Engineering • 13min read

VPA component deep dive: How Kubernetes Vertical Pod Autoscaler works

Understand the inner workings of VPA’s Recommender, Updater, and Admission Controller to configure reliable resource optimisation.

Written by:

Louise Champ

Published on:

Sep 29, 2025

Last updated on:

Nov 27, 2025

This blog is part of our Vertical Pod Autoscaling series, we recommend reading the rest of the posts in the series:
Understanding Kubernetes VPA: Why manual resource allocation is costing you thousands
VPA component deep dive: How Kubernetes Vertical Pod Autoscaler works
VPA production deployment: Avoiding pitfalls for safe and effective scaling
Advanced VPA implementation: Production patterns, ecosystem tools, and real-world configuration

What does VPA actually do when it analyses your workloads and recommends resource changes?

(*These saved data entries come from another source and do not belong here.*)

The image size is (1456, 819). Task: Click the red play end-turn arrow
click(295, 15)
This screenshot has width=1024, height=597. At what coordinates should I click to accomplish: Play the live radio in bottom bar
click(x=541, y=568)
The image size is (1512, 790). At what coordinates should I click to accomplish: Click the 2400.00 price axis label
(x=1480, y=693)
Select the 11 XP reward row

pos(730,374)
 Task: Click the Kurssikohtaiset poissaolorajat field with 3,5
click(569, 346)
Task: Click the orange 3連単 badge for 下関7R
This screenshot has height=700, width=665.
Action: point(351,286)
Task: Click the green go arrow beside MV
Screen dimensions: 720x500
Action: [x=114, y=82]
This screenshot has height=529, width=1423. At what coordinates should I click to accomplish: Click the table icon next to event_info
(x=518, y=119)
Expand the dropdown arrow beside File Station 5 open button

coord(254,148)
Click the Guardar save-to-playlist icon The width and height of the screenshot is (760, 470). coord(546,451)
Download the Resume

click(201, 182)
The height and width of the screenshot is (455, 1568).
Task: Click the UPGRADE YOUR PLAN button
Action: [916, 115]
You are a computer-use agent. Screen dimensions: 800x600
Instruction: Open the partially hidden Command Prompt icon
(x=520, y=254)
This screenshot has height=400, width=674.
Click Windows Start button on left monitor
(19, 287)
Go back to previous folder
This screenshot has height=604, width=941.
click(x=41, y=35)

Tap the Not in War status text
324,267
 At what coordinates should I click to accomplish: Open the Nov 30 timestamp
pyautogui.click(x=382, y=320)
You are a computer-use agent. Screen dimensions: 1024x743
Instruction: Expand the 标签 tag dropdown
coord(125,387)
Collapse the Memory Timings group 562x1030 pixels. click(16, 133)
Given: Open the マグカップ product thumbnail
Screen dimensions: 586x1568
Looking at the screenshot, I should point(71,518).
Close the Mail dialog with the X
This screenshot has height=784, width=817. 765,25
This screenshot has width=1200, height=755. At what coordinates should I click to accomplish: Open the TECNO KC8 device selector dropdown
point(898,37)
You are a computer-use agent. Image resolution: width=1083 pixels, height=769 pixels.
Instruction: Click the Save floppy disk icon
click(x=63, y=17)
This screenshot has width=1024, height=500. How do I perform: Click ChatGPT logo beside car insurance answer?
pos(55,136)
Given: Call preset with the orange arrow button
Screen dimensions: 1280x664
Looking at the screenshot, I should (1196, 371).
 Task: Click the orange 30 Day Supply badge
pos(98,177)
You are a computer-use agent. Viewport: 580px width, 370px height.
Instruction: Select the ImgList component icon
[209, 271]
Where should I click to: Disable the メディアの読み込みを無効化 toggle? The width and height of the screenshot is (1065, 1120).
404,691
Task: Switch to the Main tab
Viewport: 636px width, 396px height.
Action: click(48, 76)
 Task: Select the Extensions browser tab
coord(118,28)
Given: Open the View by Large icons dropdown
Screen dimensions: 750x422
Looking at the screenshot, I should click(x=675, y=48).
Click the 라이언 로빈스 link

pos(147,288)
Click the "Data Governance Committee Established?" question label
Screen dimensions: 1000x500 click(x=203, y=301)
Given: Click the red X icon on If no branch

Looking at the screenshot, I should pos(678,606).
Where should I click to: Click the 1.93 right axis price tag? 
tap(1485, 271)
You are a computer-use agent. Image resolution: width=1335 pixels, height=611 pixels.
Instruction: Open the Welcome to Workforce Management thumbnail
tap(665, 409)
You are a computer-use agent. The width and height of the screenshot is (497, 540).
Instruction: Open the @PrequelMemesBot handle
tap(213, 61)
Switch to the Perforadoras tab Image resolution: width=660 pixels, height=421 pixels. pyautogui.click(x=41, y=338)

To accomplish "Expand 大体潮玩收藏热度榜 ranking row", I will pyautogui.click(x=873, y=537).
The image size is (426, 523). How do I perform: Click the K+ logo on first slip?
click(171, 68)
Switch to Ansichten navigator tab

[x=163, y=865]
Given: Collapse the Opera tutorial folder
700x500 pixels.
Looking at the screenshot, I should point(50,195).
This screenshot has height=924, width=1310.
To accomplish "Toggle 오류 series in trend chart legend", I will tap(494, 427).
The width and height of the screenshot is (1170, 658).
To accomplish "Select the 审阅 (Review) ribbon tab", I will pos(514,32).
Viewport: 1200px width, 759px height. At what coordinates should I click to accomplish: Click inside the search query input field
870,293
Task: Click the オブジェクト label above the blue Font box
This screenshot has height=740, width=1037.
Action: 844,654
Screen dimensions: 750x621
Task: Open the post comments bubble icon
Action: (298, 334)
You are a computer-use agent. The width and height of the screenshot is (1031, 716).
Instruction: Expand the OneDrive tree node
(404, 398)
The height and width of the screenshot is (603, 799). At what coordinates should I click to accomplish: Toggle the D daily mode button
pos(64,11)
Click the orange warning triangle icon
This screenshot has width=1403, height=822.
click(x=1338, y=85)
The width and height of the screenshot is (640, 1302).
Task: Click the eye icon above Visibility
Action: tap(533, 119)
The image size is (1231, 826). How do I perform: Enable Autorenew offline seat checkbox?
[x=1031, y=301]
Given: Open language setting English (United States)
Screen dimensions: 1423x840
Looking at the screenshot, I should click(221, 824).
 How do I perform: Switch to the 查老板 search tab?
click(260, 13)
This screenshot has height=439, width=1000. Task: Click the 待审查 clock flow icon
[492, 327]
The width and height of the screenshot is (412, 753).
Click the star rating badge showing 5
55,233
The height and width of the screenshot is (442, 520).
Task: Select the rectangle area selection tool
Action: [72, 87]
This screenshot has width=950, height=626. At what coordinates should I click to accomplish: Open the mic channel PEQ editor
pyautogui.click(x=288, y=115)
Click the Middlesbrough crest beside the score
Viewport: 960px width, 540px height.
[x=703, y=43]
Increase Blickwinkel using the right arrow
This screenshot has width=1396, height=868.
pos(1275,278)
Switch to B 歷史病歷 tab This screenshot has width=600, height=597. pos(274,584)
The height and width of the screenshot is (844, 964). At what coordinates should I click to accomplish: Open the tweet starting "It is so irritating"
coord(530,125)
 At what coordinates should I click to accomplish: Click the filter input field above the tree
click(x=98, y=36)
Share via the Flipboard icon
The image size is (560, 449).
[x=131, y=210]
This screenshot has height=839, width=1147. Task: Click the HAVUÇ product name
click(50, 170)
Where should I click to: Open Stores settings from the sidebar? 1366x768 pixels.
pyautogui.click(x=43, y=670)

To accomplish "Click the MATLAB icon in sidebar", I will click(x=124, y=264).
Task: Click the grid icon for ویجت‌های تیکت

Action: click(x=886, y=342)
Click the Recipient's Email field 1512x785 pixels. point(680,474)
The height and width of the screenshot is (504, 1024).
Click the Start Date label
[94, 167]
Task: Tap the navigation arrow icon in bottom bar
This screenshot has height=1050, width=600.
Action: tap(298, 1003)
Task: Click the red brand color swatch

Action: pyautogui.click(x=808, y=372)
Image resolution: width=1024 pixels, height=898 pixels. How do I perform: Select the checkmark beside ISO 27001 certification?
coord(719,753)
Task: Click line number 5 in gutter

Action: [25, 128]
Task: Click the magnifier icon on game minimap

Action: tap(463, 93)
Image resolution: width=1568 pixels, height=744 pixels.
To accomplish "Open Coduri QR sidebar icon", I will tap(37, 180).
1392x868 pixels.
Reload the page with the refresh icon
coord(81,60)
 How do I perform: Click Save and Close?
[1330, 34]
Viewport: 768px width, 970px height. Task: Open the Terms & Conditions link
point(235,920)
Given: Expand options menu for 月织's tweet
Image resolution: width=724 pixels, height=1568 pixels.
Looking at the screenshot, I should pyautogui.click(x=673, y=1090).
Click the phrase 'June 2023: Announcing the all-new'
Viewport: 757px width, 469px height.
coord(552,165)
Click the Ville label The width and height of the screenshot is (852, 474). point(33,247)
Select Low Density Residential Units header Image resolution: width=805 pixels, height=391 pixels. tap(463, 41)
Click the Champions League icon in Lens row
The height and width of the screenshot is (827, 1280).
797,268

Understanding how VPA’s three core components work together transforms what can feel like mysterious scaling decisions into predictable automation that you can configure with confidence. The 2025 evolution of VPA has introduced capabilities like in-place Pod resizing (available in Kubernetes 1.27+ with VPA 1.2+) that fundamentally change how these components coordinate to deliver resource optimisation.

The difference between VPA configurations that deliver consistent results and those that create operational headaches lies in understanding how the Recommender analyses historical data, how the Updater orchestrates resource changes, and how the Admission Controller applies recommendations to new pods whilst respecting your operational constraints.

Please note: The examples in this blog assume VPA installation via the Fairwinds Helm chart. If you installed VPA using the official installation scripts from the kubernetes/autoscaler repository, the pod labels will differ. For official installations, use -l app=vpa-* instead of the Fairwinds chart labels shown in these examples.

How do VPA’s components work together?

VPA implements automated resource optimisation through three specialised components that divide the complex task of resource management into distinct, coordinated responsibilities. Understanding this architecture helps you configure each component appropriately whilst appreciating how they collaborate to deliver reliable scaling decisions.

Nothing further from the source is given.